Donald Trump pushed through controversial oil leases in Alaska’s Arctic National Wildlife Refuge as one of his last acts as president—but legal observers say the chance that oil development actually proceeds there is slim.
President Joe Biden has a menu of legal and administrative options at his disposal to curb drilling in the refuge, which is a vast environmentally sensitive region of northeast Alaska that for decades has been a battleground over oil and gas development.
Biden imposed a moratorium on leasing activities within the refuge going forward. But the oil and gas leases that the Trump administration issued on Tuesday remain in effect.
“As I read it, Interior needs to pause all activities in connection with the leases for the duration of the moratorium,” including any seismic surveying needed for oil exploration on the refuge, said John Leshy, a law professor at the University of California, Hastings and former Interior solicitor in the Clinton administration.
The leases are legally binding and can’t be canceled through a presidential order, at least not without buying out the lease holders, said Mark Squillace, a natural resources law professor at the University of Colorado-Boulder. Congress mandated leasing in the refuge in the 2017 tax overhaul.
But leases are just the first step. The new administration still has discretion over issuing drilling permits and conducting environmental impact reviews, potentially stymieing future oil drilling, Squillace said.

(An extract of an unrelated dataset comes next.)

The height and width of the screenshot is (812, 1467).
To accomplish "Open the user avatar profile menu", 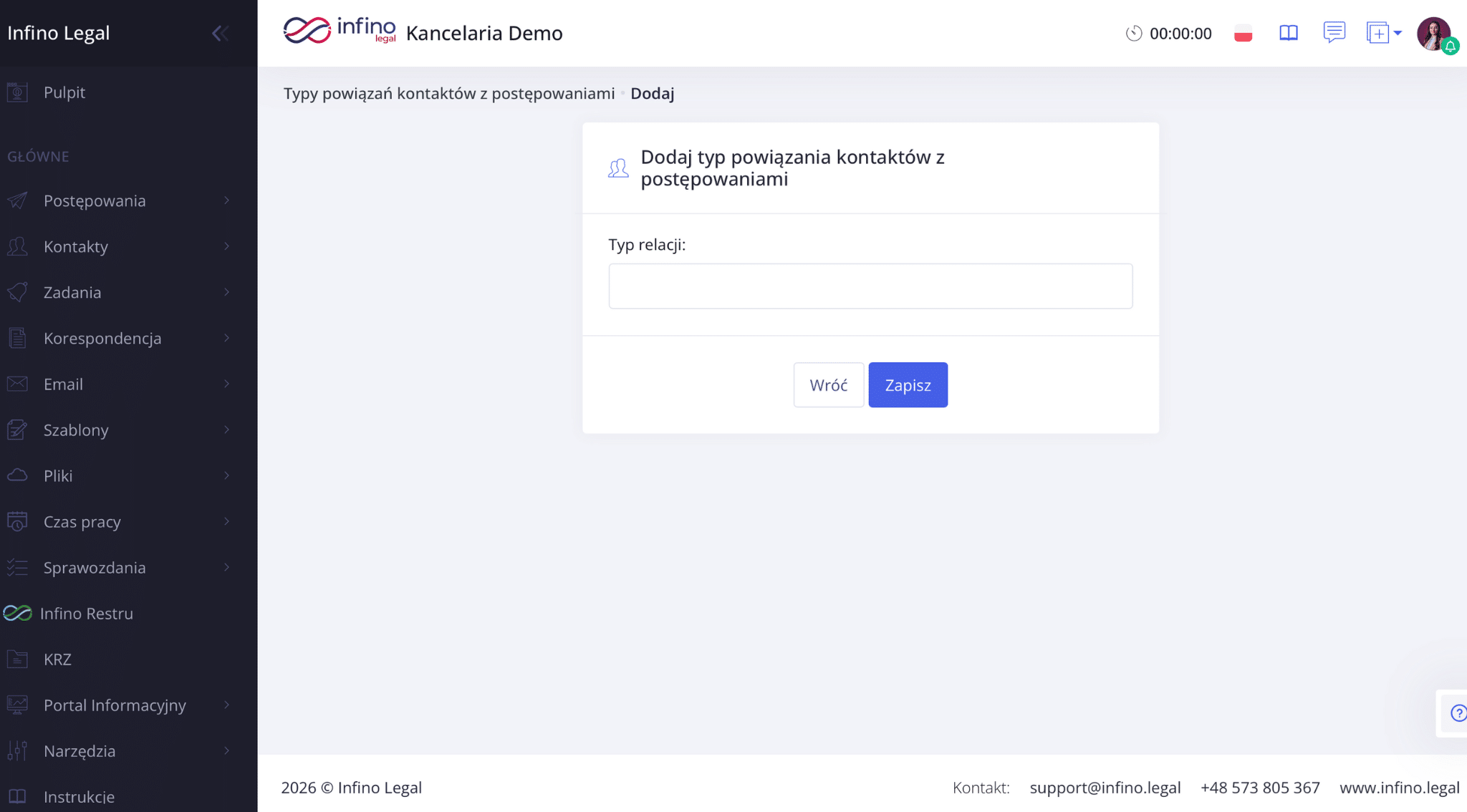I will click(1433, 34).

And, he said, “If drilling permits are approved, their approval would likely be subject to new litigation"—if a court doesn’t toss out the leases first.
Environmental groups also say they’re considering possible state and federal legal action to ensure the leases are never developed, in addition to ongoing litigation against the leases.
“Between actions that the executive branch has under President Biden and the court case, there are a lot of ways the leases could be invalidated and protections restored,” said Adam Kolton, executive director of the Alaska Wilderness League.
Three Court Challenges
The group in August joined a federal lawsuit challenging the legal underpinnings of leasing in the refuge, one of a trio of challenges to the leases in federal courts.
The August lawsuit, which included 12 other environmental groups and the Gwich’in Steering Committee, a local Alaska tribal group, claimed that leasing in the refuge violated the National Environmental Policy Act and several other laws, including the statute that created the Arctic refuge.
Another lawsuit in September in federal district court in Alaska came from a coalition of 15 states, led by Washington, that claim the Bureau of Land Management violated NEPA and four other laws for failing to fully consider the environmental consequences of leasing. A separate September lawsuit, from three Alaska tribal governments, is challenging leasing in the refuge on similar grounds.
The land bureau didn’t immediately respond to requests for comment Wednesday.
Despite the legal action, the Bureau of Land Management issued leases within the refuge this week following a Jan. 6 lease sale. The leases went to two small companies and state-run Alaska Industrial Development and Export Authority, or AIDEA.
Even with a temporary halt to leasing activity, the leases raise legal and policy questions for the new administration, and possibly Alaska state officials, Alaska Wilderness League’s Kolton said.
“Is it appropriate for states to bid on and retain tracts in lease sales like this, and then go out on their own to make deals with the industry, circumventing the normal ways in which public lands are managed and leases are held by the BLM?” Kolton asked.
Issuing oil and gas leases to AIDEA may run afoul of federal mineral leasing laws, offering a possible new avenue for groups to mount a legal challenge, said Veri di Suvero, executive director of the Alaska Public Interest Research Group in Anchorage.
“Federal mineral leases, pursuant to the Minerals Leasing Act of 1920, are intended to be leased to private parties—not state or public agencies,” di Suvero said.
Drilling Prospects Grim
With refuge leases in hand, AIDEA is preserving Alaska’s ability to explore for oil and reap the economic benefits, AIDEA communications director E. Colleen Bryan said.
“Our intention is to partner with private capital investors to develop the leases,” she said.
Even if the state is successful in pushing ahead with oil development, it could be years before the land bureau could issue a permit to drill on the refuge, University of California’s Leshy said.
“It’ll be interesting to see if the state, the principal lessee, wants to speed that up by seeking permission to conduct activities on the lease in the near future,” Leshy said. “The state is not really in the drilling business, so I’d assume it’d take some time for them to negotiate a contract with someone to do that work.”
Pat Parenteau, an environmental law professor at Vermont Law School, was even more blunt on the chances.
“I don’t think we are going to see any drilling,” Parenteau said. “AIDEA is not an oil company with the capability of actually conducting the exploration or production. It bought the leases on spec with the intent to transfer them to a real oil company, and I haven’t seen any evidence that there one willing and able to exploit the coastal plain.”